Maureen Sebangiol, Marianas Health director of quality assurance, said yesterday that their company is already Medicare-certified for homecare. However, they would need a separate certification specific for hospice, for which they applied last November.
According to Sebangiol, hospice care involves more than what they offer in home care since it also includes pastoral services and more intense social work, among others.
She explained that a certification would mean that Medicare and Medicaid would pay for home care services “so that families don't have to add that to what they're dealing with.”
Sebangiol pointed out that having a hospice program in the Commonwealth would allow those who are terminally ill to have “better pain control.”
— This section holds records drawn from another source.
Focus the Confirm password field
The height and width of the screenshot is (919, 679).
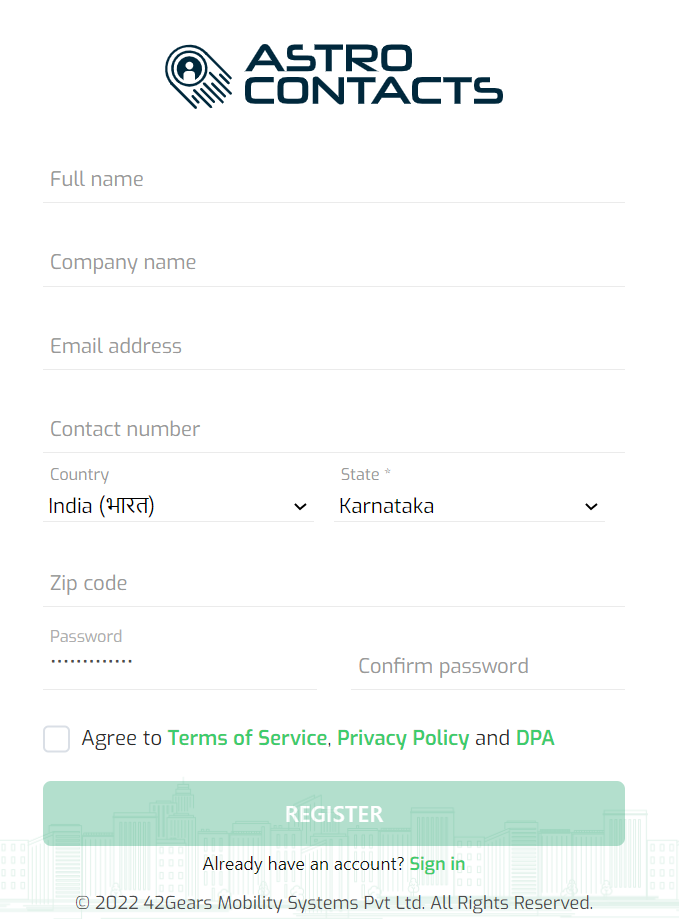[488, 666]
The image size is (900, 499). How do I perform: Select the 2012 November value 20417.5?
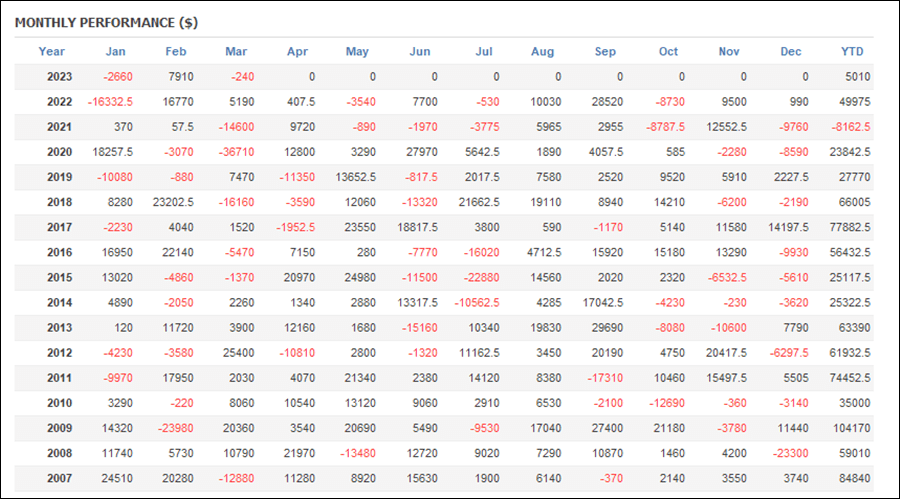point(726,353)
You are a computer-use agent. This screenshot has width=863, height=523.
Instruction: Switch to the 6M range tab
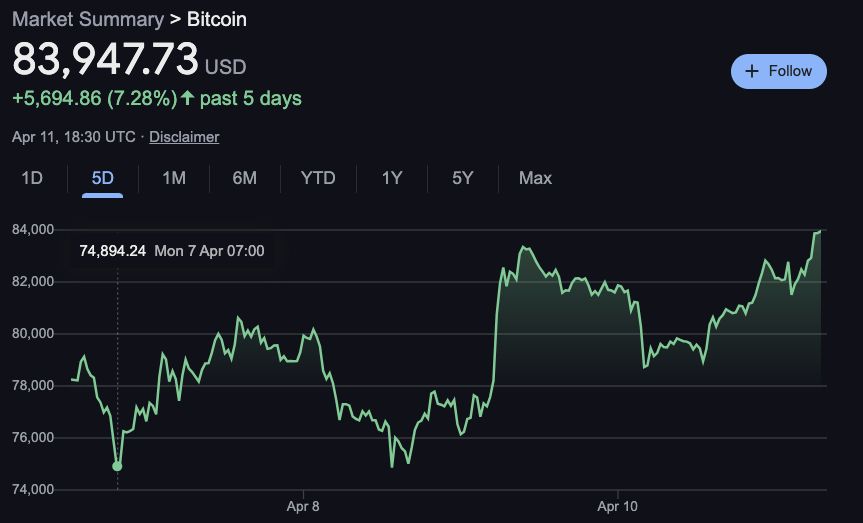click(244, 178)
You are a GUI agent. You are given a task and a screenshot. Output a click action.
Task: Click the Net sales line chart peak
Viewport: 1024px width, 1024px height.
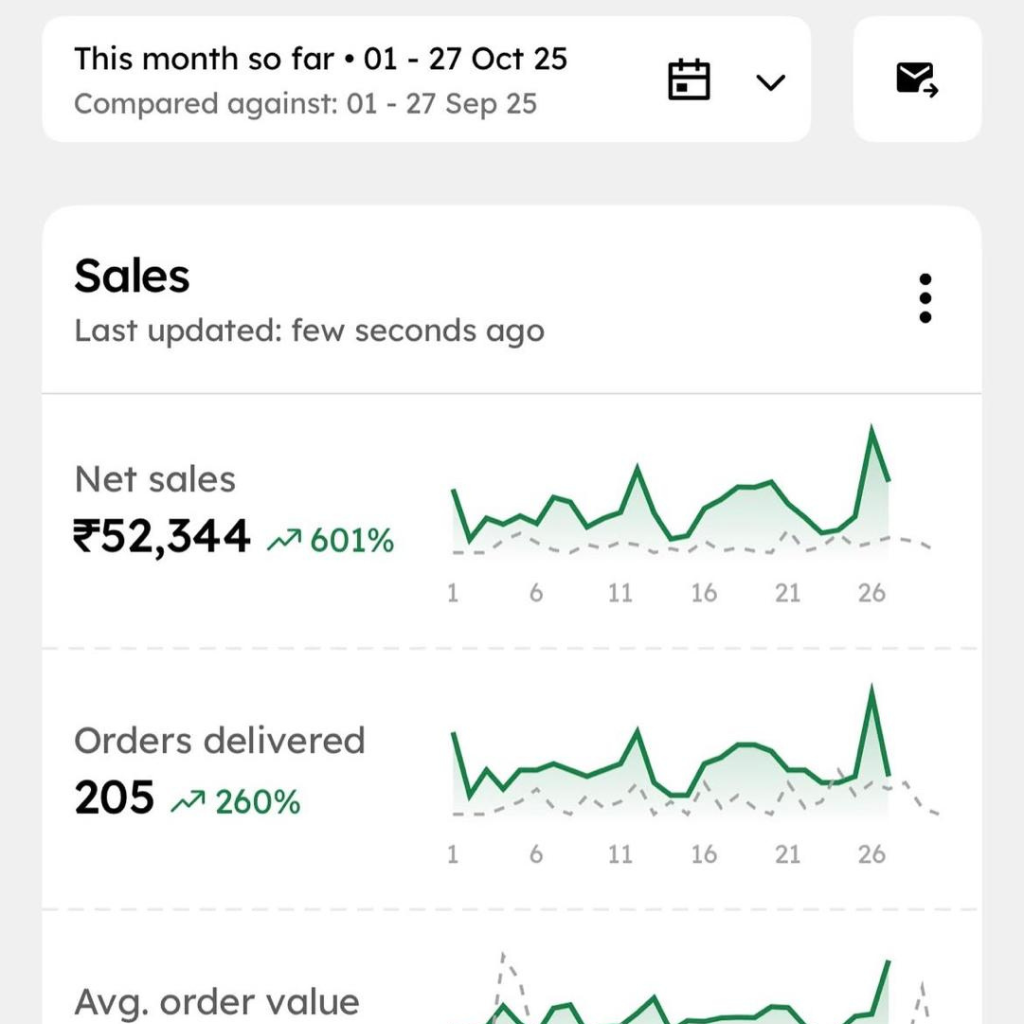(x=872, y=431)
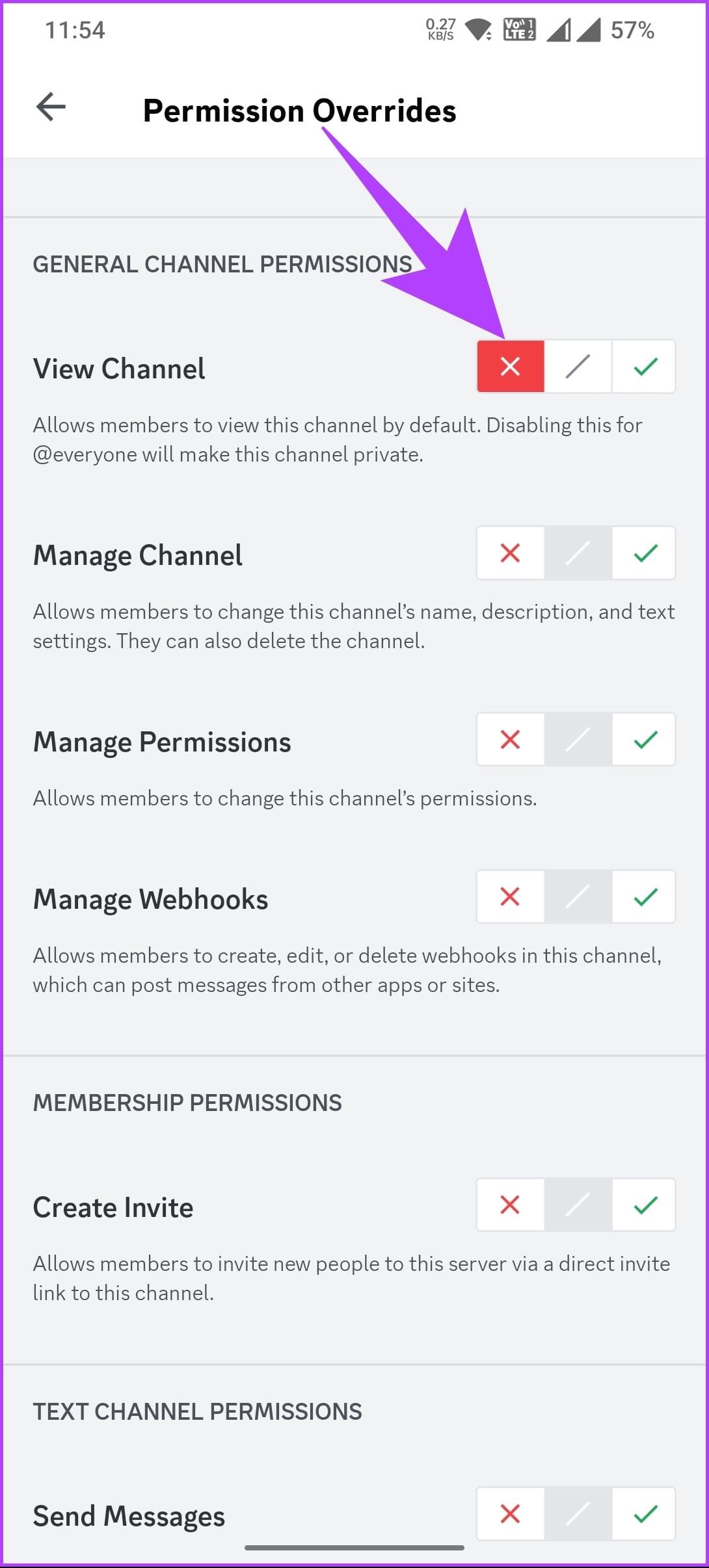Click the selected red X on View Channel

509,366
She said that many dying patients across the nation prefer to die at home but end up being taken to hospitals because their family members don't know what to do with the pain that their dying loved one goes through.
“Nobody educated them what to expect,” said Sebangiol. “Nothing's harder to endure than seeing somebody you love suffer. One of the best things about hospice is being able to have a dignified death at home, on that person's terms, and have it as pain-free as possible.”
Sebangiol disclosed that the issue of hospice is “something we feel passionate about” as many of the patients they have for home care, both now and in the past, could fall into hospice care “but we can't offer ourselves as hospice service yet.”
“With a hospice program, there would be more resources to be able to offer to patients and their families so that they can have as much control of their end of life as possible,” she added.